Giving Compass' Take:

• New Profit shares insights from their six-year-long education initiative undertaken with the help of several partners to lift up underserved students. 

• How can other funders use this information to guide future education undertakings? What could an intervention like this one mean for schools in your community? 

• Read lessons for philanthropists interested in funding education


At the end of 2018, New Profit wrapped up a six-year initiative called Reimagine Learning, which aimed to chart new pathways towards reaching the paramount goal of helping the most underserved students succeed in school and life.

Why did Reimagine Learning matter? Reimagine Learning represented an effort to build out new, nascent, and relatively untested ideas that nonetheless had, and still have, huge potential across the U.S. education system. The first key feature was bringing together formerly disparate communities—particularly those focused on serving students with learning differences and those focused on bringing social emotional learning to classrooms—to think about how much more aligned they are than competitive, and collaborate on solutions that could matter for all students.

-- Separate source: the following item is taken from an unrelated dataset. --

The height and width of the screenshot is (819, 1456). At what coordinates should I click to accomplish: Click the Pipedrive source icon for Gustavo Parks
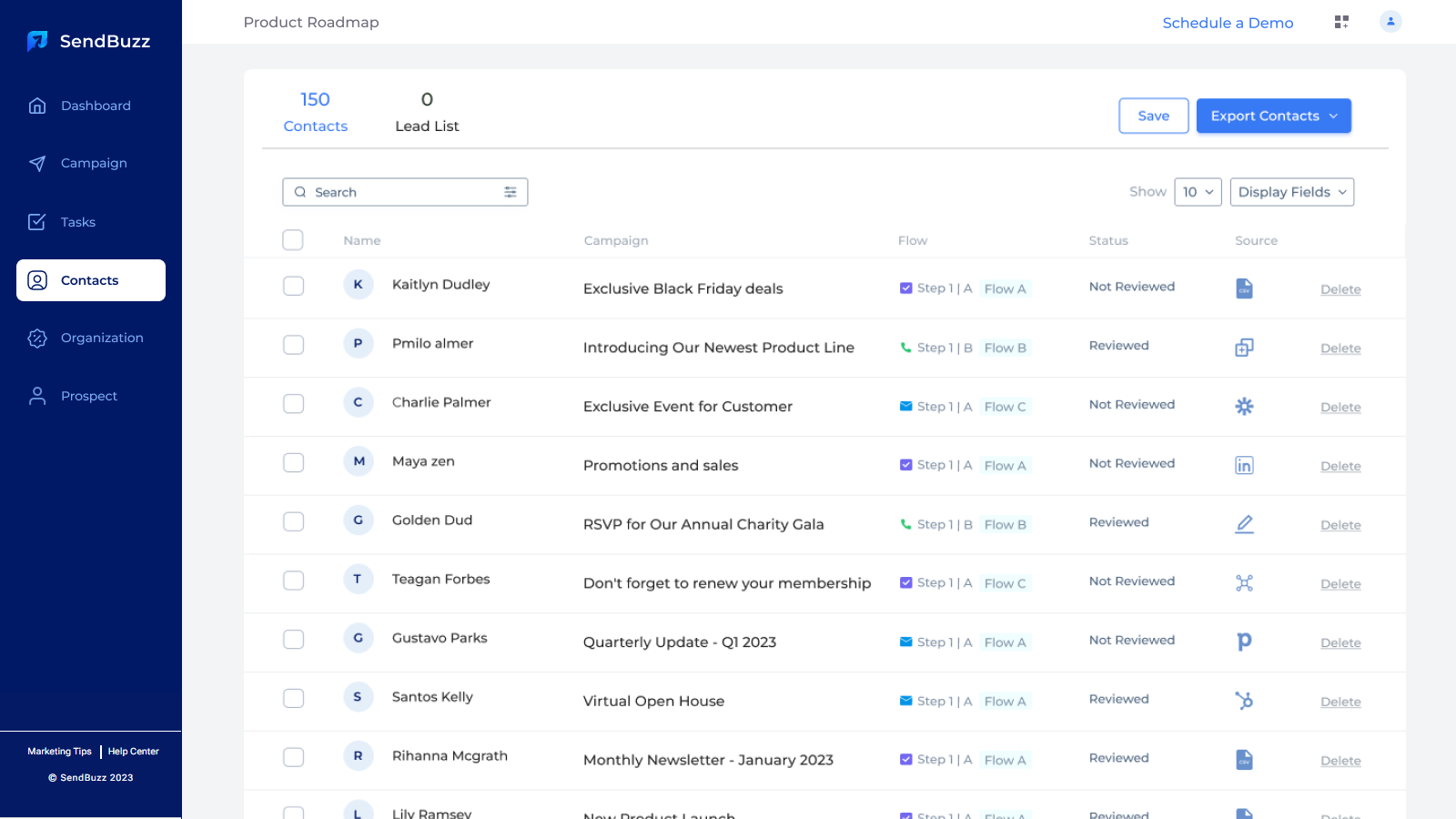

The second and related idea was that new advances in our understanding of behavioral neuroscience and how children learn needed to be brought out of academia and research institutions and into practice in classrooms and schools.

What did Reimagine Learning achieve? With partnership from our lead funder, the Peter and Elizabeth C. Tower Foundation, and our supporting funders, Poses Family Foundation, Oak Foundation, the Bill & Melinda Gates Foundation, and Carnegie Corporation of New York, Reimagine Learning deployed $38 million to build a coalition of 700 education leaders and coordinate their activities in a few key ways:

  • Funding and advising 25 high-potential organizations led by visionary social entrepreneurs that collectively serve over 7 million students to help them scale their innovations and enhance their organizational capacity and sustainability, with an eye toward helping them better address the needs of underserved students.
  • Driving practitioner-led federal and state policy advocacy to advance public policies that support the success of the most underserved students, including successfully advocating for key provisions in the Every Student Succeeds Act (ESSA) that reflected Reimagine Learning’s emphasis on personalized learning, equity, and access.
  • Developing proof points of districts and schools that are fundamentally transforming to better support all students, particularly the most underserved.